One of the cruellest effects of the austerity programme pursued by the coalition and Conservative governments since 2010 has been the surge in the number of us who turn in destitution to food banks. In 2008/9, the Trussell Trust provided 29,000 emergency food supplies; in 2016/17, it provided 1.2 million.
Its figures show that most of us (69 per cent) turn to food banks because of low incomes, or benefit delays, or benefit changes. These overlapping reasons we can trace back to key austerity policies: welfare cuts and sanctions, the pay cap in public services, and the blind eye turned to the expansion of precarious work (zero-hours and 'gig' contracts, for example) as capital restructured after the crash.

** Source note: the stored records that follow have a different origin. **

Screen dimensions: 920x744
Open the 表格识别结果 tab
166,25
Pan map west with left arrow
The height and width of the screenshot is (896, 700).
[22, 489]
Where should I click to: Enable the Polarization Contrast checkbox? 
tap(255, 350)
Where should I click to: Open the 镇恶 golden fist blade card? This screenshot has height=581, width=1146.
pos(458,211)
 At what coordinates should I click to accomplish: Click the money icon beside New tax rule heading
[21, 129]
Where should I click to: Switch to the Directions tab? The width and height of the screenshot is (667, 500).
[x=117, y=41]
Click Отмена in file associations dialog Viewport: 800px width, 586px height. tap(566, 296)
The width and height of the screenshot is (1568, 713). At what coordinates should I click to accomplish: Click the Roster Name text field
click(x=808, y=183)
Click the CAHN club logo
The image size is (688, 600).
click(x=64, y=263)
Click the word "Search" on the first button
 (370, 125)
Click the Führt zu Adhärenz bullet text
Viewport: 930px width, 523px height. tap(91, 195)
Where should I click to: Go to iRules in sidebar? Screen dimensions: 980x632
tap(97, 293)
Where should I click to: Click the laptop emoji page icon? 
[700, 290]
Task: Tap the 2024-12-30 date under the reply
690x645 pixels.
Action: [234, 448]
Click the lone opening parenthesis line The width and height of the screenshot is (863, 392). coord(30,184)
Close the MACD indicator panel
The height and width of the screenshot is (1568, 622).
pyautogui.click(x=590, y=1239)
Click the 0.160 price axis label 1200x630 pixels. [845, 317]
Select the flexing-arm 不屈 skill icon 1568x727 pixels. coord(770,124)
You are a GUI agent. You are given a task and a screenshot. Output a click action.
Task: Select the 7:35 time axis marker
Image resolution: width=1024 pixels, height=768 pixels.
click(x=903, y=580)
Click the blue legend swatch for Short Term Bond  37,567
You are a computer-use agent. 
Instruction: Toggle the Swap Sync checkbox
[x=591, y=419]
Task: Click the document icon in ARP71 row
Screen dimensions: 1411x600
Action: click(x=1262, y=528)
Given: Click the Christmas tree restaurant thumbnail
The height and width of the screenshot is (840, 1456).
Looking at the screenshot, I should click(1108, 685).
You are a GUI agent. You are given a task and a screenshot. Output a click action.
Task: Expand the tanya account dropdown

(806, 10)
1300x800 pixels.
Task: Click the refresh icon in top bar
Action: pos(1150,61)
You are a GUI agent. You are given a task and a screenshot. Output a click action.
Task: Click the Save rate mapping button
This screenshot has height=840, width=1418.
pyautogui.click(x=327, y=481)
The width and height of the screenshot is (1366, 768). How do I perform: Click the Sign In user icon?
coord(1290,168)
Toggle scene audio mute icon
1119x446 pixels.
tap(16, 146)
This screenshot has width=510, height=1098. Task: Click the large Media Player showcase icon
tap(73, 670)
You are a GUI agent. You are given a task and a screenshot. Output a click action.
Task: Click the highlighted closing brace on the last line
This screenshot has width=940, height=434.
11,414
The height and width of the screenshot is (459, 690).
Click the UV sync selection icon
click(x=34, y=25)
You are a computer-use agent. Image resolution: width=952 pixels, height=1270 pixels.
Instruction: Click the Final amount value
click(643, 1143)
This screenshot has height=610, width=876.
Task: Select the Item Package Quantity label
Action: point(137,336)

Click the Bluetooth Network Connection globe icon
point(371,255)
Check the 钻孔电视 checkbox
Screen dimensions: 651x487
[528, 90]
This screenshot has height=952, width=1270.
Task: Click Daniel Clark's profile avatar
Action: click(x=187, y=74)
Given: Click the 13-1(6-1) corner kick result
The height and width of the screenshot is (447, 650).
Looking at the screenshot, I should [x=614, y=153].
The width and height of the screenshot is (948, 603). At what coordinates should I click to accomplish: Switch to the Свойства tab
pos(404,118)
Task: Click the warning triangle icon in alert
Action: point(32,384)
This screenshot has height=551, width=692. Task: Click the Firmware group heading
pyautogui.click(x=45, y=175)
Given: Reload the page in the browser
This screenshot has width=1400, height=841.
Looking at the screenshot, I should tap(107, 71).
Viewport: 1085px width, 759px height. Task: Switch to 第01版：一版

Since 2010 the British state – seeking a freer hand with which to discipline its scapegoats – has resiled from the responsibility not to let people living in the country starve, and forced it instead onto private charity. Now, with the accelerating introduction of Universal Credit, we fear a winter food crisis. Next week the Cambridge People's Assembly Against Austerity will spend campaign funds on donations for Cambridge City Foodbank, as we call on the chancellor to halt Universal Credit in his budget on Wednesday 22 November.
Secretary, Cambridge People's Assembly
The letter above was printed in the Cambridge News on 18 November 2017. It is republished here with the kind permission of the newspaper.